Le groupe change alors son ski de pied afin de s’adapter à l’hostilité du Svalbard. « Comme il n’y avait pas de nuit, on a décidé de skier en fonction de la météo, peu importe l’heure », détaille Claude Vallier. Cette stratégie porte ses fruits. « On en discutait beaucoup tous les six, car c’est important d’être d’accord avec ce qu’on veut mettre en avant. Quand je rentre, il me faut une quinzaine de jours pour digérer l’aventure et faire un état du lieu des images, puis réécrire le film », indique William Mermoud.
Sensibiliser aux enjeux climatiques
Par l’utilisation de moyens de mobilité « doux » pour rejoindre le Svalbard, l’expédition a été dix fois moins impactant en termes d’émission de dioxyde de carbone (CO2) qu’un trajet « facile » en avion. « Mais on a mis six fois plus de temps pour s’y rendre et ça nous a coûté huit fois plus cher », nuance Claude Vallier.

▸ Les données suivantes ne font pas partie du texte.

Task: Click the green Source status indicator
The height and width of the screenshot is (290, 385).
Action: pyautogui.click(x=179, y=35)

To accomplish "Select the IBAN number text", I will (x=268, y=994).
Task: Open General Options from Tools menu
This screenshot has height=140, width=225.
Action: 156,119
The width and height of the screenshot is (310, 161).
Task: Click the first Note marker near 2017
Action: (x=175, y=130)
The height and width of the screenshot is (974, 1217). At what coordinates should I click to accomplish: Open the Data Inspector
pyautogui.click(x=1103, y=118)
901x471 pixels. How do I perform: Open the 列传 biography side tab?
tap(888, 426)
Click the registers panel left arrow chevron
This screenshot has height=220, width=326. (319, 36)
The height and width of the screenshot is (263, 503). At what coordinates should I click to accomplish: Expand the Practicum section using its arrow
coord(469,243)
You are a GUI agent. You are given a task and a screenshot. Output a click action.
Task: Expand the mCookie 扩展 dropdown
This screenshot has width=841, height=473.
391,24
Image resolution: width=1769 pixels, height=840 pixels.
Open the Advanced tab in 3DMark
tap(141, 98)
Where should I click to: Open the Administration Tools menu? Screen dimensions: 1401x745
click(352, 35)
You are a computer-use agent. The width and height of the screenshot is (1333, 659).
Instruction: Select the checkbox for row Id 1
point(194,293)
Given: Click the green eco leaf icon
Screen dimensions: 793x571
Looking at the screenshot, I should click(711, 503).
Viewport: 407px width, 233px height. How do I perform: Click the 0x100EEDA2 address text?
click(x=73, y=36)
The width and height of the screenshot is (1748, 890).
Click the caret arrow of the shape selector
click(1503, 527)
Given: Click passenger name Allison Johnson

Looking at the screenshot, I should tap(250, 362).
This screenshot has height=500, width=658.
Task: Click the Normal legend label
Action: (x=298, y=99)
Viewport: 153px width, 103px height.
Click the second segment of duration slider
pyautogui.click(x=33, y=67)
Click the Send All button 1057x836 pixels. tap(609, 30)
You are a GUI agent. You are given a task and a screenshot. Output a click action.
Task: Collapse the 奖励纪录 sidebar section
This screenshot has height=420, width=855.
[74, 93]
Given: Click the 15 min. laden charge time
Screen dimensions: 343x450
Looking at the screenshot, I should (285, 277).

Le groupe a fait plusieurs interventions dans des écoles élémentaires de France avant son départ et à son retour. Les jeunes réalisent alors qu’ils « aimeraient faire des efforts, mais que ça en demande plus que ce qu’ils pensaient », rapporte Claude Vallier. « L’idée, c’est de leur montrer que c’est en faisant des petits efforts tous les jours que ça peut aider. On leur demande par exemple ce qu’ils ont fait aujourd’hui pour réduire leur impact. […] On n’a pas un message moralisateur de dire ce qui est bien ou ce qui n’est pas bien. On leur dit ce qu’on a aimé dans cette façon de voyager et ce qu’on a moins aimé. Mais ça a été possible! »
Claude Vallier retient surtout le changement de notion de temps et d’espace. « On a pu s’immerger progressivement pour se retrouver au milieu de nulle part. À mesure que l’aventure avançait, les distances diminuaient entre le train, le bateau puis le ski et le temps ralentissait », conclut-il.
Le documentaire An Arctic Journey devrait être présenté aux élèves du programme d’apprentissage expérientiel Connexions du CSSC Paul-Émile-Mercier dans les prochaines semaines, avec un atelier animé par Claude Vallier.